Texte présenté>
##############################
Société civile de portefeuille, un cas d'abus de droit fiscal. L'apport de la nue-propriété d'un gros paquet d'OAT. Apport fictif des enfants (120 F.). Les bricoleurs et bricolages de gestion de patrimoine épinglés (Cass. Com. 15 mai 2007).
Les présentes observations, brèves et non académiques, montrent que sur le fondement de l'abus fiscal le juge peut tester la résistance civile (1832 et s. du Code civil) de certaines sociétés. Droit fiscal et droit civil sont en pleine harmonie.

La société civile est un merveilleux outil de gestion des biens, familiaux ou pas (elle peut avoir pour objet de détenir un bloc de contrôle de titres de sociétés commerciales). Cet "outil" fait rimer flexibilité et habileté. Mais elle ne peut pas "tout".

Or elle est souvent déformée par des bricoleurs. Le bricolage juridique est, il est vrai, devenu une activité plus rémunératrice que l'exercice sérieux du droit : ce dernier ne promet que rarement monts et merveilles. L'arrêt du 15 mai 2007 risque de faire boire la tasse à certains de ces agitateurs de "l'industrie juridique" : suite aux redressements fiscaux de certains montages à l'aide de société civile, des actions en responsabilité civile professionnelles seront tentés et aboutiront.

La société civile de portefeuille (SCPo) qui présente quelques avantages civils a été utilisée dans tous les sens pour éviter l'impôt et permettre à certains de faire quelques honoraires. L'espèce en convainc bien qu'un cas ne soit que cela.

Il nous étonnerait, en effet, qu'une femme de 70 ans se soit un jour – de 1996 – levé en se disant qu'elle allait constituer une "société civile de portefeuille", société soumise au droit commun, au Code civil, afin de mieux gérer presque 8 000 obligations représentant, à l'époque, plusieurs millions de francs.
##############################
Jeu de données>
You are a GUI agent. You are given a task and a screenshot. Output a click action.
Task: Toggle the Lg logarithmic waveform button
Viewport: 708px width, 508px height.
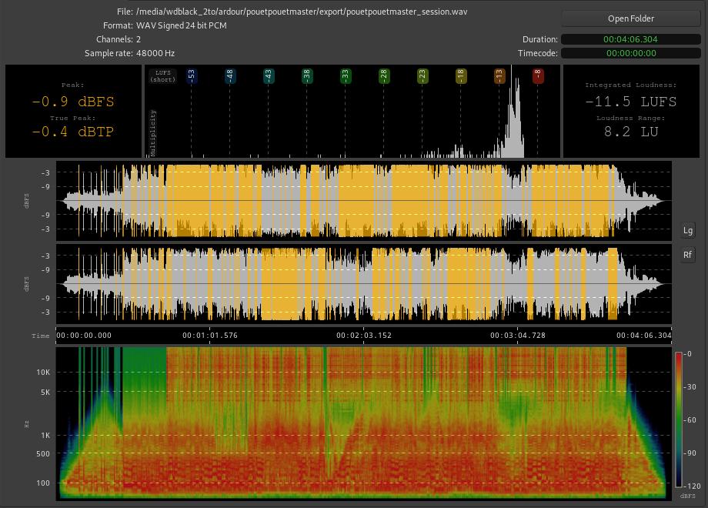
##############################
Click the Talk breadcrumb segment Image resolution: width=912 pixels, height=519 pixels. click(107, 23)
##############################
Les consignes>
(A) Dans le texte présenté, recopiez le passage qui s'ouvre sur les mots contenant "La société civile est" et se ferme sur "tentés et aboutiront.", en substituant "instrument" à "outil".
(B) Dans le texte présenté, de quelle date est l'arrêt commenté ?
(C) Reformulez sous forme de liste le paragraphe du texte présenté qui commence par « Or elle est souvent déformée », en gardant ses faits principaux.

Résultats>
(A)
La société civile est un merveilleux instrument de gestion des biens, familiaux ou pas (elle peut avoir pour objet de détenir un bloc de contrôle de titres de sociétés commerciales). Cet "instrument" fait rimer flexibilité et habileté. Mais elle ne peut pas "tout".

Or elle est souvent déformée par des bricoleurs. Le bricolage juridique est, il est vrai, devenu une activité plus rémunératrice que l'exercice sérieux du droit : ce dernier ne promet que rarement monts et merveilles. L'arrêt du 15 mai 2007 risque de faire boire la tasse à certains de ces agitateurs de "l'industrie juridique" : suite aux redressements fiscaux de certains montages à l'aide de société civile, des actions en responsabilité civile professionnelles seront tentés et aboutiront.

(B) Du 15 mai 2007.

(C)
- La société civile est souvent déformée par des bricoleurs.
- Le bricolage juridique est devenu plus rémunérateur que l'exercice sérieux du droit, qui ne promet que rarement monts et merveilles.
- L'arrêt du 15 mai 2007 risque de faire boire la tasse à certains agitateurs de « l'industrie juridique ».
- Après les redressements fiscaux de certains montages utilisant une société civile, des actions en responsabilité civile professionnelle seront tentées et aboutiront.